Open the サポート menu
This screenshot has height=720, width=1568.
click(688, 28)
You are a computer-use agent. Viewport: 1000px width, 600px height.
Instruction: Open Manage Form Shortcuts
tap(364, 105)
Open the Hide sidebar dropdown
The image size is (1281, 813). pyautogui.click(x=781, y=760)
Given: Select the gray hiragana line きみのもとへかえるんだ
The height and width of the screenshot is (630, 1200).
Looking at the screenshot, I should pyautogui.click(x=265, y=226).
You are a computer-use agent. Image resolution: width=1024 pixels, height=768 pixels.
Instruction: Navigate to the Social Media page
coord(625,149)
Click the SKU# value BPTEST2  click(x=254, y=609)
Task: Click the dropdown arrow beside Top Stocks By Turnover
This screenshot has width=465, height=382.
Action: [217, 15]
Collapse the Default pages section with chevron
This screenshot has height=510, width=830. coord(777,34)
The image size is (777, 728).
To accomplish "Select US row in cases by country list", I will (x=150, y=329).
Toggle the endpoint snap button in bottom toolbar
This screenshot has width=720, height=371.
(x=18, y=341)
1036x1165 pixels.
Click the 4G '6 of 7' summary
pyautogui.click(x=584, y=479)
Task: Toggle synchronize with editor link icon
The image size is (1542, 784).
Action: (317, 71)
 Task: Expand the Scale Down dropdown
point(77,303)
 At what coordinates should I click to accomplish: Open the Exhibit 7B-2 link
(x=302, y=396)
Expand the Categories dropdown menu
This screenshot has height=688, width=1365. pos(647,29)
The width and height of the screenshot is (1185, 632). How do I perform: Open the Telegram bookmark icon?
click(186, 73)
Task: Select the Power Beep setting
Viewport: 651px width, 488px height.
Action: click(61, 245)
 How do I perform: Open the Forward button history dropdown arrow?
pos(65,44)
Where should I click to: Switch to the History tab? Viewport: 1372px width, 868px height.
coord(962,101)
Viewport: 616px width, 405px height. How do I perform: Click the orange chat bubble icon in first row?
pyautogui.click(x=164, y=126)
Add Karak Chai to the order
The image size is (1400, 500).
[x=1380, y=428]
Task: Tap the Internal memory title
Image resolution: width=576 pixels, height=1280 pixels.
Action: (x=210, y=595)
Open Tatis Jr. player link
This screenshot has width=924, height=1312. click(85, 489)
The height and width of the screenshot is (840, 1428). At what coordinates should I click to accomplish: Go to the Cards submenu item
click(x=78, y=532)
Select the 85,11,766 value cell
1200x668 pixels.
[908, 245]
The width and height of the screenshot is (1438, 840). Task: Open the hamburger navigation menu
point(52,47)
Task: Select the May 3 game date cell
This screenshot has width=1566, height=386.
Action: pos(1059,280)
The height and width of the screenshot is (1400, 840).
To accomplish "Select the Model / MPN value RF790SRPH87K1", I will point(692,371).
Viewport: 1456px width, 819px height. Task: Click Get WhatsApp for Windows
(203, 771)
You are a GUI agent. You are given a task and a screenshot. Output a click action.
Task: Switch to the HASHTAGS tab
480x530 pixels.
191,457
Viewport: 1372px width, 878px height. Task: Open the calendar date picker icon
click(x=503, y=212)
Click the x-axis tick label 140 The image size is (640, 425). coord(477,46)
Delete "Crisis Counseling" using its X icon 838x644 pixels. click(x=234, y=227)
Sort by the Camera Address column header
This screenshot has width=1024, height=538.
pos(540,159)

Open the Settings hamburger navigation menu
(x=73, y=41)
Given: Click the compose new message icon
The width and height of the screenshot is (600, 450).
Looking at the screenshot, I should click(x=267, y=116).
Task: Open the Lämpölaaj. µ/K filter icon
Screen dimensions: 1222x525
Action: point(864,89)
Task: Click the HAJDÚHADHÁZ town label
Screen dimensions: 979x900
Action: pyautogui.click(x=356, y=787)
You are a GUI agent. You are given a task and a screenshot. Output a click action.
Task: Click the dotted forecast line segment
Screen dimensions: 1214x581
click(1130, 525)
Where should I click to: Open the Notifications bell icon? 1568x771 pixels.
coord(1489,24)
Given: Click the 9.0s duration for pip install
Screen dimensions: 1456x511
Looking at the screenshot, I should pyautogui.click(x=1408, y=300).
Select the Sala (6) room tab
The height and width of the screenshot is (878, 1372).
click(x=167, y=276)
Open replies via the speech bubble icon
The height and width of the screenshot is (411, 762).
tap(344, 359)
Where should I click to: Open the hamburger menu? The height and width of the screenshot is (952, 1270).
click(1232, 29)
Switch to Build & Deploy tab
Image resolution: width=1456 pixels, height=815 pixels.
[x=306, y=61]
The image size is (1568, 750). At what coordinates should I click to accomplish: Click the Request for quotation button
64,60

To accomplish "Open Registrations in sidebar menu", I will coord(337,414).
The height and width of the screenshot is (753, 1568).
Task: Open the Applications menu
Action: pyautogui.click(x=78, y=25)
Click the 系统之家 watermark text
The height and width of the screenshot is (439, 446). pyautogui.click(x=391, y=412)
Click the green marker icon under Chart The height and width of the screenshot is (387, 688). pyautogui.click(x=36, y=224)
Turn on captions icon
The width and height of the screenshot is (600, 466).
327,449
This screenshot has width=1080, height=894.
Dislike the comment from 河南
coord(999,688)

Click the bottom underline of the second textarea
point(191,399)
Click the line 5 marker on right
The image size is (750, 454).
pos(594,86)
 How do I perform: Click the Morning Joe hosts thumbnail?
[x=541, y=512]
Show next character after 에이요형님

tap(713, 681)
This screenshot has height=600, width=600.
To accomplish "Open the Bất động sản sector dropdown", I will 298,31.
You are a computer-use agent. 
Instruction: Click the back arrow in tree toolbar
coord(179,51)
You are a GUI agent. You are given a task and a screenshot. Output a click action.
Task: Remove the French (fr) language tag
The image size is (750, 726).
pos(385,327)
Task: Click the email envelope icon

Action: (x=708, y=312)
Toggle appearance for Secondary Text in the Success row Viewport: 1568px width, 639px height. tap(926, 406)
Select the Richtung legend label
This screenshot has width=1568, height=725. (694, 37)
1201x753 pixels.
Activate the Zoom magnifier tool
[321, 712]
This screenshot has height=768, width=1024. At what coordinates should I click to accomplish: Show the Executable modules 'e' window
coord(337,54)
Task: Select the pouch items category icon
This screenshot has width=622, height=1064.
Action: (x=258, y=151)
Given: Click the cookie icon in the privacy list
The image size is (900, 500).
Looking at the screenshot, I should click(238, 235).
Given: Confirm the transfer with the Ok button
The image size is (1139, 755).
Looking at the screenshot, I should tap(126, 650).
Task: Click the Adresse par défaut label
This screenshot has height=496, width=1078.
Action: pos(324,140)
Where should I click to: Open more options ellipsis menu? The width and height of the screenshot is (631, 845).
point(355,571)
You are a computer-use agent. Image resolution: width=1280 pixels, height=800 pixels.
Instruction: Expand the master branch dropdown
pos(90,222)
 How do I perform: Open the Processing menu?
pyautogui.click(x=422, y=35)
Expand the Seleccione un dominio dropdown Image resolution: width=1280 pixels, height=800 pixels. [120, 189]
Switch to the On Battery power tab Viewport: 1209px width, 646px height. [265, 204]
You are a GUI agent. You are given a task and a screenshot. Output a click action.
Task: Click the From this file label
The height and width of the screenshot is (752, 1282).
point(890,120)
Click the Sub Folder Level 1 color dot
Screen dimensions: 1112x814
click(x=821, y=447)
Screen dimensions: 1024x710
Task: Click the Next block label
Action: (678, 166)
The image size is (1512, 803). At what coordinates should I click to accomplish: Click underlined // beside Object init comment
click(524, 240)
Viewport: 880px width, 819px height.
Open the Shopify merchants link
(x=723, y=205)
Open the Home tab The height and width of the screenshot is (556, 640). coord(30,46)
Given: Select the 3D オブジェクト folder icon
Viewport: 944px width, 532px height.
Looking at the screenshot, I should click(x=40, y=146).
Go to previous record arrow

........

Что сделать: Перепишите все данные выше слово в слово, ничего не меняя.

Результат задания:
Open the サポート menu
This screenshot has height=720, width=1568.
click(688, 28)
You are a computer-use agent. Viewport: 1000px width, 600px height.
Instruction: Open Manage Form Shortcuts
tap(364, 105)
Open the Hide sidebar dropdown
The image size is (1281, 813). pyautogui.click(x=781, y=760)
Given: Select the gray hiragana line きみのもとへかえるんだ
The height and width of the screenshot is (630, 1200).
Looking at the screenshot, I should pyautogui.click(x=265, y=226).
You are a computer-use agent. Image resolution: width=1024 pixels, height=768 pixels.
Instruction: Navigate to the Social Media page
coord(625,149)
Click the SKU# value BPTEST2  click(x=254, y=609)
Task: Click the dropdown arrow beside Top Stocks By Turnover
This screenshot has width=465, height=382.
Action: [217, 15]
Collapse the Default pages section with chevron
This screenshot has height=510, width=830. coord(777,34)
The image size is (777, 728).
To accomplish "Select US row in cases by country list", I will (x=150, y=329).
Toggle the endpoint snap button in bottom toolbar
This screenshot has width=720, height=371.
(x=18, y=341)
1036x1165 pixels.
Click the 4G '6 of 7' summary
pyautogui.click(x=584, y=479)
Task: Toggle synchronize with editor link icon
The image size is (1542, 784).
Action: (317, 71)
 Task: Expand the Scale Down dropdown
point(77,303)
 At what coordinates should I click to accomplish: Open the Exhibit 7B-2 link
(x=302, y=396)
Expand the Categories dropdown menu
This screenshot has height=688, width=1365. pos(647,29)
The width and height of the screenshot is (1185, 632). How do I perform: Open the Telegram bookmark icon?
click(186, 73)
Task: Select the Power Beep setting
Viewport: 651px width, 488px height.
Action: click(61, 245)
 How do I perform: Open the Forward button history dropdown arrow?
pos(65,44)
Where should I click to: Switch to the History tab? Viewport: 1372px width, 868px height.
coord(962,101)
Viewport: 616px width, 405px height. How do I perform: Click the orange chat bubble icon in first row?
pyautogui.click(x=164, y=126)
Add Karak Chai to the order
The image size is (1400, 500).
[x=1380, y=428]
Task: Tap the Internal memory title
Image resolution: width=576 pixels, height=1280 pixels.
Action: (x=210, y=595)
Open Tatis Jr. player link
This screenshot has width=924, height=1312. click(85, 489)
The height and width of the screenshot is (840, 1428). At what coordinates should I click to accomplish: Go to the Cards submenu item
click(x=78, y=532)
Select the 85,11,766 value cell
1200x668 pixels.
[908, 245]
The width and height of the screenshot is (1438, 840). Task: Open the hamburger navigation menu
point(52,47)
Task: Select the May 3 game date cell
This screenshot has width=1566, height=386.
Action: pos(1059,280)
The height and width of the screenshot is (1400, 840).
To accomplish "Select the Model / MPN value RF790SRPH87K1", I will point(692,371).
Viewport: 1456px width, 819px height. Task: Click Get WhatsApp for Windows
(203, 771)
You are a GUI agent. You are given a task and a screenshot. Output a click action.
Task: Switch to the HASHTAGS tab
480x530 pixels.
191,457
Viewport: 1372px width, 878px height. Task: Open the calendar date picker icon
click(x=503, y=212)
Click the x-axis tick label 140 The image size is (640, 425). coord(477,46)
Delete "Crisis Counseling" using its X icon 838x644 pixels. click(x=234, y=227)
Sort by the Camera Address column header
This screenshot has width=1024, height=538.
pos(540,159)

Open the Settings hamburger navigation menu
(x=73, y=41)
Given: Click the compose new message icon
The width and height of the screenshot is (600, 450).
Looking at the screenshot, I should click(x=267, y=116).
Task: Open the Lämpölaaj. µ/K filter icon
Screen dimensions: 1222x525
Action: point(864,89)
Task: Click the HAJDÚHADHÁZ town label
Screen dimensions: 979x900
Action: pyautogui.click(x=356, y=787)
You are a GUI agent. You are given a task and a screenshot. Output a click action.
Task: Click the dotted forecast line segment
Screen dimensions: 1214x581
click(1130, 525)
Where should I click to: Open the Notifications bell icon? 1568x771 pixels.
coord(1489,24)
Given: Click the 9.0s duration for pip install
Screen dimensions: 1456x511
Looking at the screenshot, I should pyautogui.click(x=1408, y=300).
Select the Sala (6) room tab
The height and width of the screenshot is (878, 1372).
click(x=167, y=276)
Open replies via the speech bubble icon
The height and width of the screenshot is (411, 762).
tap(344, 359)
Where should I click to: Open the hamburger menu? The height and width of the screenshot is (952, 1270).
click(1232, 29)
Switch to Build & Deploy tab
Image resolution: width=1456 pixels, height=815 pixels.
[x=306, y=61]
The image size is (1568, 750). At what coordinates should I click to accomplish: Click the Request for quotation button
64,60

To accomplish "Open Registrations in sidebar menu", I will coord(337,414).
The height and width of the screenshot is (753, 1568).
Task: Open the Applications menu
Action: pyautogui.click(x=78, y=25)
Click the 系统之家 watermark text
The height and width of the screenshot is (439, 446). pyautogui.click(x=391, y=412)
Click the green marker icon under Chart The height and width of the screenshot is (387, 688). pyautogui.click(x=36, y=224)
Turn on captions icon
The width and height of the screenshot is (600, 466).
327,449
This screenshot has width=1080, height=894.
Dislike the comment from 河南
coord(999,688)

Click the bottom underline of the second textarea
point(191,399)
Click the line 5 marker on right
The image size is (750, 454).
pos(594,86)
 How do I perform: Click the Morning Joe hosts thumbnail?
[x=541, y=512]
Show next character after 에이요형님

tap(713, 681)
This screenshot has height=600, width=600.
To accomplish "Open the Bất động sản sector dropdown", I will 298,31.
You are a computer-use agent. 
Instruction: Click the back arrow in tree toolbar
coord(179,51)
You are a GUI agent. You are given a task and a screenshot. Output a click action.
Task: Remove the French (fr) language tag
The image size is (750, 726).
pos(385,327)
Task: Click the email envelope icon

Action: (x=708, y=312)
Toggle appearance for Secondary Text in the Success row Viewport: 1568px width, 639px height. tap(926, 406)
Select the Richtung legend label
This screenshot has width=1568, height=725. (694, 37)
1201x753 pixels.
Activate the Zoom magnifier tool
[321, 712]
This screenshot has height=768, width=1024. At what coordinates should I click to accomplish: Show the Executable modules 'e' window
coord(337,54)
Task: Select the pouch items category icon
This screenshot has width=622, height=1064.
Action: (x=258, y=151)
Given: Click the cookie icon in the privacy list
The image size is (900, 500).
Looking at the screenshot, I should click(238, 235).
Given: Confirm the transfer with the Ok button
The image size is (1139, 755).
Looking at the screenshot, I should tap(126, 650).
Task: Click the Adresse par défaut label
This screenshot has height=496, width=1078.
Action: pos(324,140)
Where should I click to: Open more options ellipsis menu? The width and height of the screenshot is (631, 845).
point(355,571)
You are a computer-use agent. Image resolution: width=1280 pixels, height=800 pixels.
Instruction: Expand the master branch dropdown
pos(90,222)
 How do I perform: Open the Processing menu?
pyautogui.click(x=422, y=35)
Expand the Seleccione un dominio dropdown Image resolution: width=1280 pixels, height=800 pixels. [120, 189]
Switch to the On Battery power tab Viewport: 1209px width, 646px height. [265, 204]
You are a GUI agent. You are given a task and a screenshot. Output a click action.
Task: Click the From this file label
The height and width of the screenshot is (752, 1282).
point(890,120)
Click the Sub Folder Level 1 color dot
Screen dimensions: 1112x814
click(x=821, y=447)
Screen dimensions: 1024x710
Task: Click the Next block label
Action: (678, 166)
The image size is (1512, 803). At what coordinates should I click to accomplish: Click underlined // beside Object init comment
click(524, 240)
Viewport: 880px width, 819px height.
Open the Shopify merchants link
(x=723, y=205)
Open the Home tab The height and width of the screenshot is (556, 640). coord(30,46)
Given: Select the 3D オブジェクト folder icon
Viewport: 944px width, 532px height.
Looking at the screenshot, I should click(x=40, y=146).
Go to previous record arrow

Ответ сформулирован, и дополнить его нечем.